Quick tour with QM9

This notebook showcases a simple example of training a neural network potential on the QM9 dataset with PiNN.

# Install PiNN &amp; download QM9 dataset
!pip install tensorflow==2.9
!pip install git+https://github.com/Teoroo-CMC/PiNN
!mkdir -p /tmp/dsgdb9nsd &amp;&amp; curl -sSL https://ndownloader.figshare.com/files/3195389 | tar xj -C /tmp/dsgdb9nsd

import os, warnings
import tensorflow as tf
from glob import glob
from ase.collections import g2
from pinn.io import load_qm9, sparse_batch
from pinn import get_model, get_calc
# CPU is used for documentation generation, feel free to use your GPU!
os.environ['CUDA_VISIBLE_DEVICES'] = '' 
# We heavily use indexed slices to do sparse summations,
# which causes tensorflow to complain, 
# we believe it's safe to ignore this warning.
index_warning = 'Converting sparse IndexedSlices'
warnings.filterwarnings('ignore', index_warning)

Getting the dataset

PiNN adapts TensorFlow's dataset API to handle different datasets.

For this and the following notebooks the QM9 dataset (https://doi.org/10.6084/m9.figshare.978904) is used.
To follow the notebooks, download the dataset and change the directory accordingly.

The dataset will be automatically split into subsets according to the split_ratio.
Note that to use the dataset with the estimator, the datasets should be a function, instead of a dataset object.

filelist = glob('/tmp/dsgdb9nsd/*.xyz')
dataset = lambda: load_qm9(filelist, splits={'train':8, 'test':2})
train = lambda: dataset()['train'].repeat().shuffle(1000).apply(sparse_batch(100))
test = lambda: dataset()['test'].repeat().apply(sparse_batch(100))

Defining the model

In PiNN, models are defined at two levels: models and networks.

A model (model_fn) defines the target, loss and training detail.
A network defines the structure of the neural network.
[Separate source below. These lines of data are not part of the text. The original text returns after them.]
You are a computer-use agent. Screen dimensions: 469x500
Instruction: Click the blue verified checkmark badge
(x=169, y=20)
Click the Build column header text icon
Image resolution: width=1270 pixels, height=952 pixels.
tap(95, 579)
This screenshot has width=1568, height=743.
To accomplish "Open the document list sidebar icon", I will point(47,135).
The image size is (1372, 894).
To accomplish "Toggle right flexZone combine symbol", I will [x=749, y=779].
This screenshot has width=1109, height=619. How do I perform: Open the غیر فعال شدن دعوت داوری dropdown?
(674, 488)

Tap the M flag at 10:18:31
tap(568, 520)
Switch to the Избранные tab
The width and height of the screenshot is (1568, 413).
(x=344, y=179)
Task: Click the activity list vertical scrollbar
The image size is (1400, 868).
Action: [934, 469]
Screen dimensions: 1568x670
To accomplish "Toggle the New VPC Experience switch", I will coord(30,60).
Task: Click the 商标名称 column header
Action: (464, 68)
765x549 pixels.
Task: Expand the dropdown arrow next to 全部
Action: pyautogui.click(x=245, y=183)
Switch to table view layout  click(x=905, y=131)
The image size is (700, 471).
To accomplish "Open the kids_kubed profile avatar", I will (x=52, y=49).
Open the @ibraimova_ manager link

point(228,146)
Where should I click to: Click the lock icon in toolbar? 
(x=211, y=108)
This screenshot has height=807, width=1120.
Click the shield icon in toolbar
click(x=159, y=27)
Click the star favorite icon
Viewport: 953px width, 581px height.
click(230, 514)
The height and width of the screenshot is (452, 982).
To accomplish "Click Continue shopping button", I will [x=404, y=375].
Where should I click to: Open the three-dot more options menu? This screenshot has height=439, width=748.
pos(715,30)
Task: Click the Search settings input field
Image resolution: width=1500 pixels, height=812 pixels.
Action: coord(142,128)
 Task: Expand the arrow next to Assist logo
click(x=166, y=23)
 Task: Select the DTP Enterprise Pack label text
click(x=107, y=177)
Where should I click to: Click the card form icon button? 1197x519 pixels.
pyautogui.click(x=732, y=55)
In this example, we will use the potential model, and the PiNet network. The configuration of a model is stored in a nested dictionary as shown below. Available options of the network and model can be found in the documentation.

!rm -rf /tmp/PiNet_QM9
params = {'model_dir': '/tmp/PiNet_QM9',
          'network': {
              'name': 'PiNet',
              'params': {
                  'depth': 4,
                  'rc':4.0,
                  'atom_types':[1,6,7,8,9]
              },
          },
          'model': {
              'name': 'potential_model',
              'params': {
                  'learning_rate': 1e-3
              }
          }
}
model = get_model(params)

Configuring the training process

The defined model is indeed a tf.Estimator object, thus, the training can be easily controlled

train_spec = tf.estimator.TrainSpec(input_fn=train, max_steps=1000)
eval_spec = tf.estimator.EvalSpec(input_fn=test, steps=100)

Train and evaluate

tf.estimator.train_and_evaluate(model, train_spec, eval_spec)

Using the model

The trained model can be used as an ASE calculator.

from ase.collections import g2
from pinn import get_calc
params = {'model_dir': '/tmp/PiNet_QM92',
          'network': {
              'name': 'PiNet',
              'params': {
                  'depth': 4,
                  'rc':4.0,
                  'atom_types':[1,6,7,8,9]
              },
          },
          'model': {
              'name': 'potential_model',
              'params': {
                  'learning_rate': 1e-3
              }
          }
}

calc = get_calc(params)
calc.properties = ['energy']
atoms = g2['C2H4']
atoms.set_calculator(calc)
atoms.get_forces(), atoms.get_potential_energy()

Conclusion

You have trained your first PiNN model, though the accuracy is not so satisfying (RMSE=21 Hartree!). Also, the training speed is slow as it's limited by the IO and pre-processing of data.

We will show in following notebooks that:

Proper scaling of the energy will improve the accuracy of the model.
The training speed can be enhanced by caching and pre-processing the data.